If there’s one thing I’ve learnt while working on digital content for Photography: A Victorian Sensation at the National Museum of Scotland, it’s that the more things change, the more they stay the same, and when the Victorians got in front of a camera, they were just like us.
Check out these preening dandies for starters: you can see it in their eyes, they’re gutted to be two centuries too early for Instagram.
And just as we love to fill Facebook with images of sun-drenched beaches, rum-soaked cocktails, hotdog legs and barbeques, so the Victorians loved to capture their trips to the seaside. This lovely lot returned to Margate every year and each time paid for a photograph to chart their growing family:
However, it wasn’t just people who got in front of the camera. Like us, the Victorians loved their pets. Two hundred years before LOLcats, grumpy cats, piano playing cats and many, many other cats became the runaway stars of YouTube, the Victorians were immortalising their four-legged friends in photographic form.

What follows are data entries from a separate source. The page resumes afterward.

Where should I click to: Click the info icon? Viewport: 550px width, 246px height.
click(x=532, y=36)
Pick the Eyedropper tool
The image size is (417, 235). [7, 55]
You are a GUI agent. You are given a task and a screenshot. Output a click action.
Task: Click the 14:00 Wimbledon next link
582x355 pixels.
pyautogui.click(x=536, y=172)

Considering that getting a photo taken in the early 1850s cost around £200 in today’s money, that’s a lot of love. Oddly, cats do not feature much: a little too elusive for early photography perhaps, unless of course they’re stuffed.
But while cats didn’t fare too well in Victorian photography, dogs were far more popular, alongside horses, donkeys, and even a goat.

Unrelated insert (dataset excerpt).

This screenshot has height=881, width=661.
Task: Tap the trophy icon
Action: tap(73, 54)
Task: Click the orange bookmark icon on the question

This wee cutie looks as if he’s auditioning for Britain’s Got Talent:
Whilst this little spaniel’s daguerreotype portrait is lovingly preserved in a velvet-lined case:
Ever the early adopter, Queen Victoria got in the act, and was often pictured with favourite pets. The savvy Queen, along with Prince Albert, had been quick to see the benefits of photography as a means of reaching the masses and boosting her public profile. If Twitter had been around in the 19th century, she’d have been all over it. #notamused.
Like Her Majesty, Mademoiselle Scherazade, ‘The Only Female Elephant Trainer in the World’, understood the value of publicity. Here she is pictured with her outsized pets, who, a little internet digging has unearthed, were called Jemona and Abdella.
Mlle Scherazade later went on to marry a lion tamer. I so hope the elephants were bridesmaids. They’d have looked great in the photos.
Speaking of which…
Yes, just like us, the Victorians loved a royal wedding.
In fact, the craze for collecting cartes-de-visites featuring famous faces was as fierce as the craze for following celebrities on Twitter and Instagram now. I doubt that Charles Dickens could easily have confined himself to 140 characters, but as an inveterate diarist, he’d have made a fantastic blogger.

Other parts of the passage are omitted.